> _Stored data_
----------------

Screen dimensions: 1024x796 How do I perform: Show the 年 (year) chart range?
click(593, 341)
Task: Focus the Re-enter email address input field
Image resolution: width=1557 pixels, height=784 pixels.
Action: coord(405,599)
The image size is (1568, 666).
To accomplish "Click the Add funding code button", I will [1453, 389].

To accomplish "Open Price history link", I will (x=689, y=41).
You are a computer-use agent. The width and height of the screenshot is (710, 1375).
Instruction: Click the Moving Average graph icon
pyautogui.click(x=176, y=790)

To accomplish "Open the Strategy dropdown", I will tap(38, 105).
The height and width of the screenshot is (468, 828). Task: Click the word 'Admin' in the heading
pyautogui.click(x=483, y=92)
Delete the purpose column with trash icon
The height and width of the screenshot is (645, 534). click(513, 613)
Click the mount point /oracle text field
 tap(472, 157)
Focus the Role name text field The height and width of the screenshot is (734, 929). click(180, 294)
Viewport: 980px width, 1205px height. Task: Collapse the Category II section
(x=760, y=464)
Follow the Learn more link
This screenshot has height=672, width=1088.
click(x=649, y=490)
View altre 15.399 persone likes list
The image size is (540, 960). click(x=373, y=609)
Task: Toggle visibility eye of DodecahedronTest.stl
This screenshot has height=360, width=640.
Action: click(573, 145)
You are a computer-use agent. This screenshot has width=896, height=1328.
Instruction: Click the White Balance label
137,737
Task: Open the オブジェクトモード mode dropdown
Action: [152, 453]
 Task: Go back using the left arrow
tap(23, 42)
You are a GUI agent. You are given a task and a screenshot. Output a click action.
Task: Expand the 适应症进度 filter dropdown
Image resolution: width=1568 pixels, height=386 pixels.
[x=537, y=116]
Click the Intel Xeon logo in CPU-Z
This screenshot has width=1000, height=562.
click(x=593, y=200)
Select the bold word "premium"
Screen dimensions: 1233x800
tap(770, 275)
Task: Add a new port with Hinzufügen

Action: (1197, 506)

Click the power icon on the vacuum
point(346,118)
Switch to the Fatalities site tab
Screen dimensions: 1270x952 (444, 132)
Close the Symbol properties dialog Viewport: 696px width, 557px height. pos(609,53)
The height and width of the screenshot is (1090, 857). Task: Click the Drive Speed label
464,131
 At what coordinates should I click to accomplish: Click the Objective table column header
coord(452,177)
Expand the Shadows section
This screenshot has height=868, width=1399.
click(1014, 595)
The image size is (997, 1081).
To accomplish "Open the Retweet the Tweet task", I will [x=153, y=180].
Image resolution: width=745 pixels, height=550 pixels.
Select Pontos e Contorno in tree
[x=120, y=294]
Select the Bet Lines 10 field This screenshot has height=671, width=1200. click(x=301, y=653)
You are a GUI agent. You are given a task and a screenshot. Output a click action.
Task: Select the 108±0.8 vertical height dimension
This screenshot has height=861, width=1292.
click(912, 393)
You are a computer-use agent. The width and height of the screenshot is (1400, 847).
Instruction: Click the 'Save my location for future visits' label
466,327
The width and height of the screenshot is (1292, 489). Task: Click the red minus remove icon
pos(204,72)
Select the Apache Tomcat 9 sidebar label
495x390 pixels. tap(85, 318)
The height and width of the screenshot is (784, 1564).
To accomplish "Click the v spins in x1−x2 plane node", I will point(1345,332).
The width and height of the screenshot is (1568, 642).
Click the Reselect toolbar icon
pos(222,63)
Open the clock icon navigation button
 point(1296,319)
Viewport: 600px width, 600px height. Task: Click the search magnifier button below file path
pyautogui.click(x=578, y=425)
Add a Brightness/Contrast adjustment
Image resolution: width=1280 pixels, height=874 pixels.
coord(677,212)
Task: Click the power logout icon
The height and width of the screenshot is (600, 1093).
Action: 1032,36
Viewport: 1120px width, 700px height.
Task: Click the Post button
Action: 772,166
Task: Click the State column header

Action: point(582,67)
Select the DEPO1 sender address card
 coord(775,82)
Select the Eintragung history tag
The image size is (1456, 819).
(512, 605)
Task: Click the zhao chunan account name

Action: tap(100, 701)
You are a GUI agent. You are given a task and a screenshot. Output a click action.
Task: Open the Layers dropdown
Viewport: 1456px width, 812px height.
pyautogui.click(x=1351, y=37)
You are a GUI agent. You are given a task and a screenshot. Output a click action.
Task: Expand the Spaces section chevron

----------------

> _INSTRUCTIONS FOR THE TASK_
Retype the entries above exactly as they appear.

> _RESPONSE FOR THIS EXERCISE_
Screen dimensions: 1024x796 How do I perform: Show the 年 (year) chart range?
click(593, 341)
Task: Focus the Re-enter email address input field
Image resolution: width=1557 pixels, height=784 pixels.
Action: coord(405,599)
The image size is (1568, 666).
To accomplish "Click the Add funding code button", I will [1453, 389].

To accomplish "Open Price history link", I will (x=689, y=41).
You are a computer-use agent. The width and height of the screenshot is (710, 1375).
Instruction: Click the Moving Average graph icon
pyautogui.click(x=176, y=790)

To accomplish "Open the Strategy dropdown", I will tap(38, 105).
The height and width of the screenshot is (468, 828). Task: Click the word 'Admin' in the heading
pyautogui.click(x=483, y=92)
Delete the purpose column with trash icon
The height and width of the screenshot is (645, 534). click(513, 613)
Click the mount point /oracle text field
 tap(472, 157)
Focus the Role name text field The height and width of the screenshot is (734, 929). click(180, 294)
Viewport: 980px width, 1205px height. Task: Collapse the Category II section
(x=760, y=464)
Follow the Learn more link
This screenshot has height=672, width=1088.
click(x=649, y=490)
View altre 15.399 persone likes list
The image size is (540, 960). click(x=373, y=609)
Task: Toggle visibility eye of DodecahedronTest.stl
This screenshot has height=360, width=640.
Action: click(573, 145)
You are a computer-use agent. This screenshot has width=896, height=1328.
Instruction: Click the White Balance label
137,737
Task: Open the オブジェクトモード mode dropdown
Action: [152, 453]
 Task: Go back using the left arrow
tap(23, 42)
You are a GUI agent. You are given a task and a screenshot. Output a click action.
Task: Expand the 适应症进度 filter dropdown
Image resolution: width=1568 pixels, height=386 pixels.
[x=537, y=116]
Click the Intel Xeon logo in CPU-Z
This screenshot has width=1000, height=562.
click(x=593, y=200)
Select the bold word "premium"
Screen dimensions: 1233x800
tap(770, 275)
Task: Add a new port with Hinzufügen

Action: (1197, 506)

Click the power icon on the vacuum
point(346,118)
Switch to the Fatalities site tab
Screen dimensions: 1270x952 (444, 132)
Close the Symbol properties dialog Viewport: 696px width, 557px height. pos(609,53)
The height and width of the screenshot is (1090, 857). Task: Click the Drive Speed label
464,131
 At what coordinates should I click to accomplish: Click the Objective table column header
coord(452,177)
Expand the Shadows section
This screenshot has height=868, width=1399.
click(1014, 595)
The image size is (997, 1081).
To accomplish "Open the Retweet the Tweet task", I will [x=153, y=180].
Image resolution: width=745 pixels, height=550 pixels.
Select Pontos e Contorno in tree
[x=120, y=294]
Select the Bet Lines 10 field This screenshot has height=671, width=1200. click(x=301, y=653)
You are a GUI agent. You are given a task and a screenshot. Output a click action.
Task: Select the 108±0.8 vertical height dimension
This screenshot has height=861, width=1292.
click(912, 393)
You are a computer-use agent. The width and height of the screenshot is (1400, 847).
Instruction: Click the 'Save my location for future visits' label
466,327
The width and height of the screenshot is (1292, 489). Task: Click the red minus remove icon
pos(204,72)
Select the Apache Tomcat 9 sidebar label
495x390 pixels. tap(85, 318)
The height and width of the screenshot is (784, 1564).
To accomplish "Click the v spins in x1−x2 plane node", I will point(1345,332).
The width and height of the screenshot is (1568, 642).
Click the Reselect toolbar icon
pos(222,63)
Open the clock icon navigation button
 point(1296,319)
Viewport: 600px width, 600px height. Task: Click the search magnifier button below file path
pyautogui.click(x=578, y=425)
Add a Brightness/Contrast adjustment
Image resolution: width=1280 pixels, height=874 pixels.
coord(677,212)
Task: Click the power logout icon
The height and width of the screenshot is (600, 1093).
Action: 1032,36
Viewport: 1120px width, 700px height.
Task: Click the Post button
Action: 772,166
Task: Click the State column header

Action: point(582,67)
Select the DEPO1 sender address card
 coord(775,82)
Select the Eintragung history tag
The image size is (1456, 819).
(512, 605)
Task: Click the zhao chunan account name

Action: tap(100, 701)
You are a GUI agent. You are given a task and a screenshot. Output a click action.
Task: Open the Layers dropdown
Viewport: 1456px width, 812px height.
pyautogui.click(x=1351, y=37)
You are a GUI agent. You are given a task and a screenshot. Output a click action.
Task: Expand the Spaces section chevron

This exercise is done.